*** Selected extract ***

Fedorov’s public attack, however, created a danger of its own. In wartime, a dispute between the civilian head of the Defence Ministry and the commander-in-chief cannot remain an ordinary personnel conflict. It affects discipline, trust inside the officer corps, the authority of orders and the confidence of foreign partners supplying weapons.
Formally, the division of responsibilities is clear. The minister oversees defence policy, resources, procurement and civilian control. The commander-in-chief directs the armed forces and military operations. Modern warfare has blurred that boundary. A decision about drone production or ammunition allocation is simultaneously political, technological, financial and operational.
Volodymyr Zelensky faced a choice with no neutral outcome. Keeping Fedorov would have weakened the authority of the commander-in-chief. Backing Syrskyi meant accepting the risk that reform would slow and that one of the most visible figures of Ukraine’s new managerial generation would be pushed aside. The president chose stability in the chain of command.
The public reaction showed that the dismissal had moved beyond internal politics. Hundreds of people, many of them young, gathered in Kyiv to support Fedorov. To them, he represented more than a minister. He embodied the possibility that the state could still change during war—quickly, rationally and without ritual deference to closed institutions.
More troubling for the government was the response from within the military. Several officers backed the demand for continued reform, while Deputy Air Force Commander Pavlo Yelizarov announced his resignation. The conflict had therefore begun to affect not only political loyalties but the functioning of specific defence structures.

*** End of Selected extract ***

(Prompt 1) In the excerpt on Fedorov's dismissal, who was the Deputy Air Force Commander who announced his resignation?
(Prompt 2) List everything that the excerpt on Fedorov's dismissal says a wartime dispute between the Defence Ministry's civilian head and the commander-in-chief affects.
(Prompt 3) Transcribe the excerpt on Fedorov's dismissal word for word, from "Volodymyr Zelensky faced" down to "to closed institutions.".

*** Provided material ***

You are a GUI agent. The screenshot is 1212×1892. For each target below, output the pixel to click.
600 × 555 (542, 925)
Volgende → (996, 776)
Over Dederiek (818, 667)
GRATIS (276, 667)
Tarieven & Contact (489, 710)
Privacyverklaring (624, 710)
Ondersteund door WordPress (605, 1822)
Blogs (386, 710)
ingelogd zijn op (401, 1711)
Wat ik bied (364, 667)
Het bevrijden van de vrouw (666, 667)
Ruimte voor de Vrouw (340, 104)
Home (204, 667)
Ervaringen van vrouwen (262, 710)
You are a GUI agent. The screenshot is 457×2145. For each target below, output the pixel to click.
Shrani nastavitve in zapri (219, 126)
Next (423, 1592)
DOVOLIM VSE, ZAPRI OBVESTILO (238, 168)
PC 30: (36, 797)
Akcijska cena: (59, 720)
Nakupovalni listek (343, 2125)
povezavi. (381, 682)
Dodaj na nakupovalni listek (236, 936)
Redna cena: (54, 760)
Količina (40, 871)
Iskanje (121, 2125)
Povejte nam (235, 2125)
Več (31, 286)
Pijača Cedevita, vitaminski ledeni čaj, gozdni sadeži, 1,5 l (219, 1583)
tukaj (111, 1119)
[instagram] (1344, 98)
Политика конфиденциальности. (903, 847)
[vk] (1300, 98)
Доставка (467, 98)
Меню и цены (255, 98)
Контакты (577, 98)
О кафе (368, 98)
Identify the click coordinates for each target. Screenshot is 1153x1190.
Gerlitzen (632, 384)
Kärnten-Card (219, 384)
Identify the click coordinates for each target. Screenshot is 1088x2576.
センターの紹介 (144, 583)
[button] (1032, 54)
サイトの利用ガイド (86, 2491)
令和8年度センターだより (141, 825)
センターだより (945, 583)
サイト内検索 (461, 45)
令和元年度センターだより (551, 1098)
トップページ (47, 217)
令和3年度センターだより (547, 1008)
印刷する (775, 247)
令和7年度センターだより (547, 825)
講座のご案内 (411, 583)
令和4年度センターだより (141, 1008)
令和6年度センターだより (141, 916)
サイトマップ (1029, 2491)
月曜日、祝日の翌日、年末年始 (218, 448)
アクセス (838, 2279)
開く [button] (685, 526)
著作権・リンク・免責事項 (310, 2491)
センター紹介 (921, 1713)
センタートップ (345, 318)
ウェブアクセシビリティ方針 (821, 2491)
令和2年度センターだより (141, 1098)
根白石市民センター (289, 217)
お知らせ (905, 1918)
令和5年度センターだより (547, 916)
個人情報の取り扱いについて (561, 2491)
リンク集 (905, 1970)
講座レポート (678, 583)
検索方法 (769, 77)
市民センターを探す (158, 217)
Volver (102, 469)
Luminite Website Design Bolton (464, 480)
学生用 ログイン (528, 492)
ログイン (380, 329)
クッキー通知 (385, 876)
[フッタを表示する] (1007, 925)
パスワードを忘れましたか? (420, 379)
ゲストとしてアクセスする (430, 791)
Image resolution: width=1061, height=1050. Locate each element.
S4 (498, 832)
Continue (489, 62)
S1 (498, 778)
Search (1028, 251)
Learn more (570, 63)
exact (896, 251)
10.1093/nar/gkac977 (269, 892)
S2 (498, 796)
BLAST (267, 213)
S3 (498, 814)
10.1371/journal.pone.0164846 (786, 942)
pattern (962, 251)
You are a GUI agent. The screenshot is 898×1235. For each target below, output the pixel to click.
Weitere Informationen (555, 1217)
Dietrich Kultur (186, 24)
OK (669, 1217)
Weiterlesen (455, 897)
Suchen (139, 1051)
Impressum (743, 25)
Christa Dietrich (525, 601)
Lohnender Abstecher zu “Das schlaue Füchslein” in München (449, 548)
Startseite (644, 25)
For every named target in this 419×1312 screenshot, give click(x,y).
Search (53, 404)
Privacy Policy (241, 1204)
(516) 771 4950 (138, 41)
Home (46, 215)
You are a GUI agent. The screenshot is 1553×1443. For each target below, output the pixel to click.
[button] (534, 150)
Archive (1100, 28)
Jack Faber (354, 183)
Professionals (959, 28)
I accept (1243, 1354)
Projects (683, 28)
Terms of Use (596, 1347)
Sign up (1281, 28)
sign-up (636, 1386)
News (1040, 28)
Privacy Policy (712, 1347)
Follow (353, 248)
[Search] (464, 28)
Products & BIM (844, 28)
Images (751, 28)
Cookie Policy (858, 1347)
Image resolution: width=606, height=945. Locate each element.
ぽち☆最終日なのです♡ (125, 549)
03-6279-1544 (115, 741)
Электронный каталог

*** End of Provided material ***

(Final answer 1) Pavlo Yelizarov

(Final answer 2)
- Discipline
- Trust inside the officer corps
- The authority of orders
- The confidence of foreign partners supplying weapons

(Final answer 3)
Volodymyr Zelensky faced a choice with no neutral outcome. Keeping Fedorov would have weakened the authority of the commander-in-chief. Backing Syrskyi meant accepting the risk that reform would slow and that one of the most visible figures of Ukraine’s new managerial generation would be pushed aside. The president chose stability in the chain of command.
The public reaction showed that the dismissal had moved beyond internal politics. Hundreds of people, many of them young, gathered in Kyiv to support Fedorov. To them, he represented more than a minister. He embodied the possibility that the state could still change during war—quickly, rationally and without ritual deference to closed institutions.